Instructions for the task →
Could you write out the items again from the line with "The width and" up to and including the line with "at that location.", swapping "Describe" for "Identify" and changing nothing else, with the pictures left out?

----- Input -----

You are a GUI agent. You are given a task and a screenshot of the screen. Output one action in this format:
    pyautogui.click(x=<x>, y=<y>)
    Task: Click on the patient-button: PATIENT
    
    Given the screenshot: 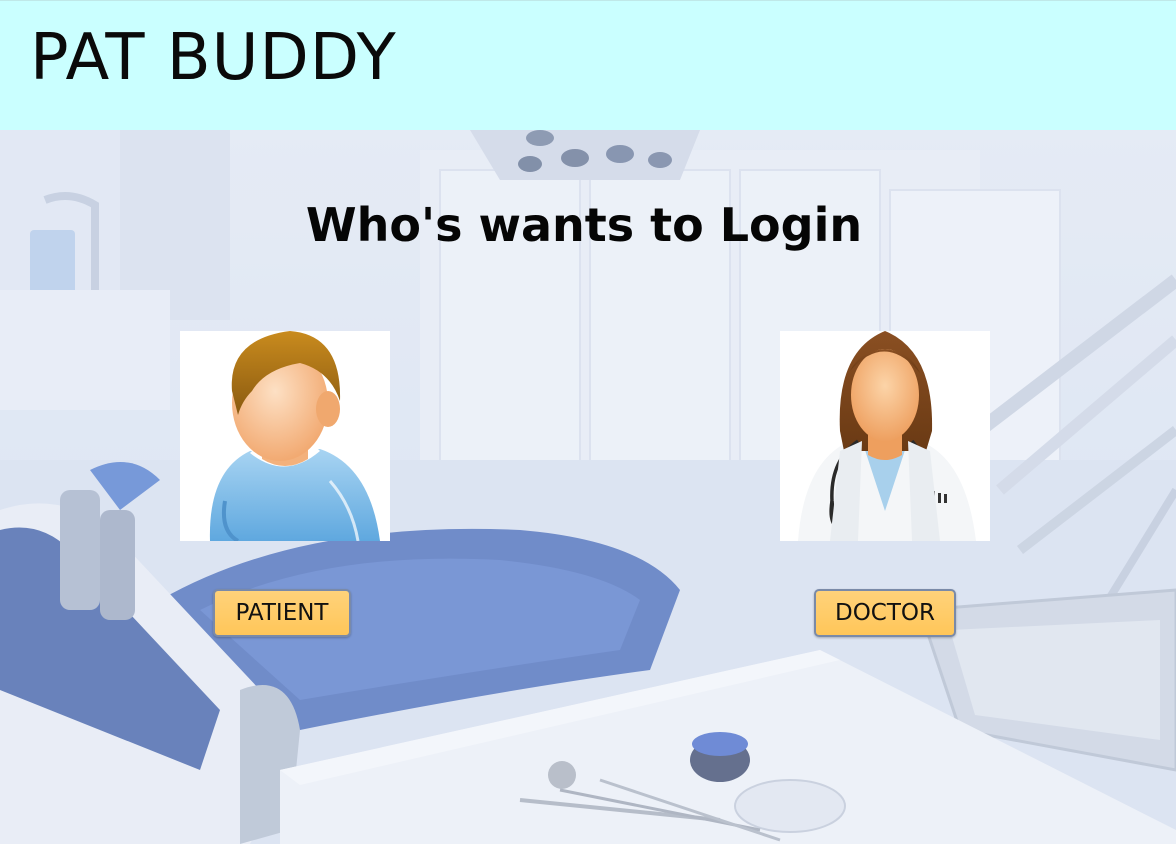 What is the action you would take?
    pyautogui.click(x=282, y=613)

-----
----- Input -----

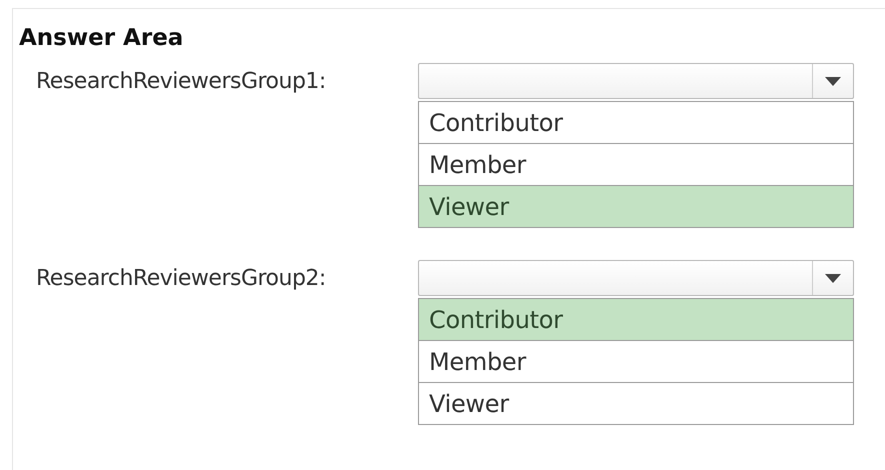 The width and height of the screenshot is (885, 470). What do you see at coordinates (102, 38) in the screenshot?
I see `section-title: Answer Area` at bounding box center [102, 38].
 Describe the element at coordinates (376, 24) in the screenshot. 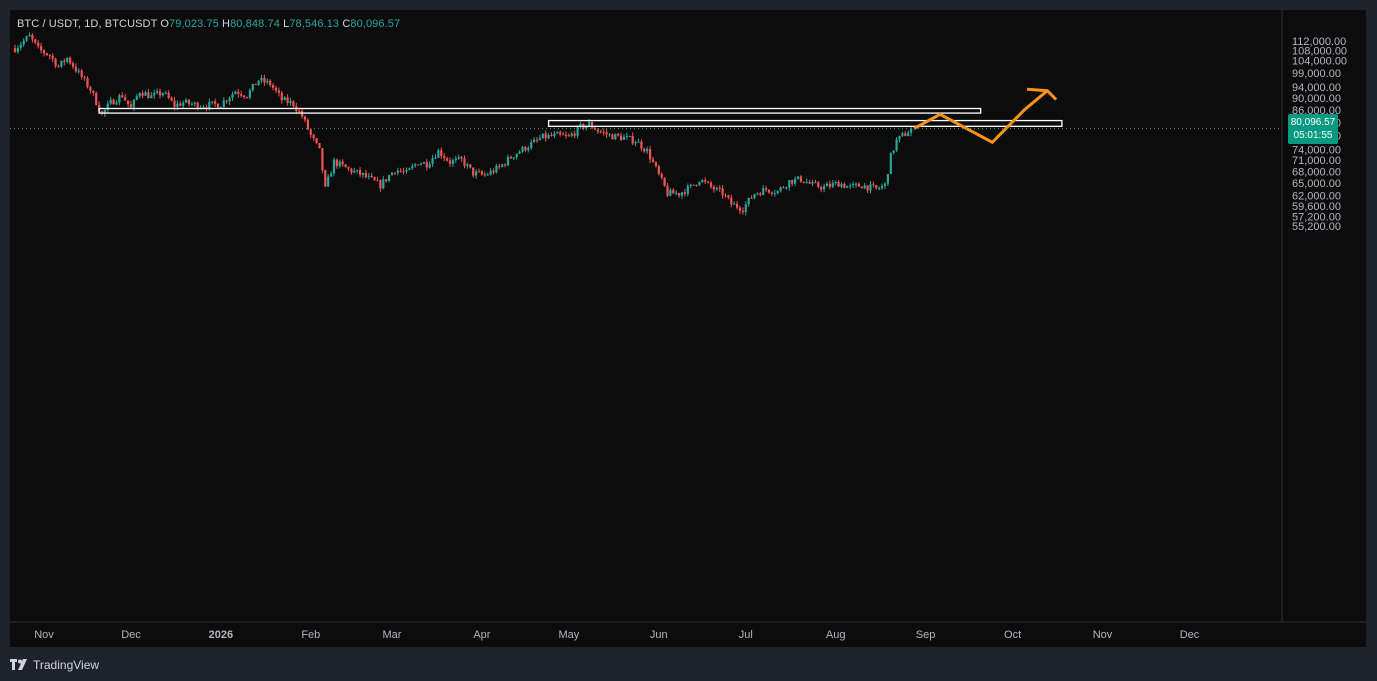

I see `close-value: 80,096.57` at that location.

-----

Response to this task →
 The width and height of the screenshot is (885, 470). What do you see at coordinates (102, 38) in the screenshot?
I see `section-title: Answer Area` at bounding box center [102, 38].
 Identify the element at coordinates (376, 24) in the screenshot. 

I see `close-value: 80,096.57` at that location.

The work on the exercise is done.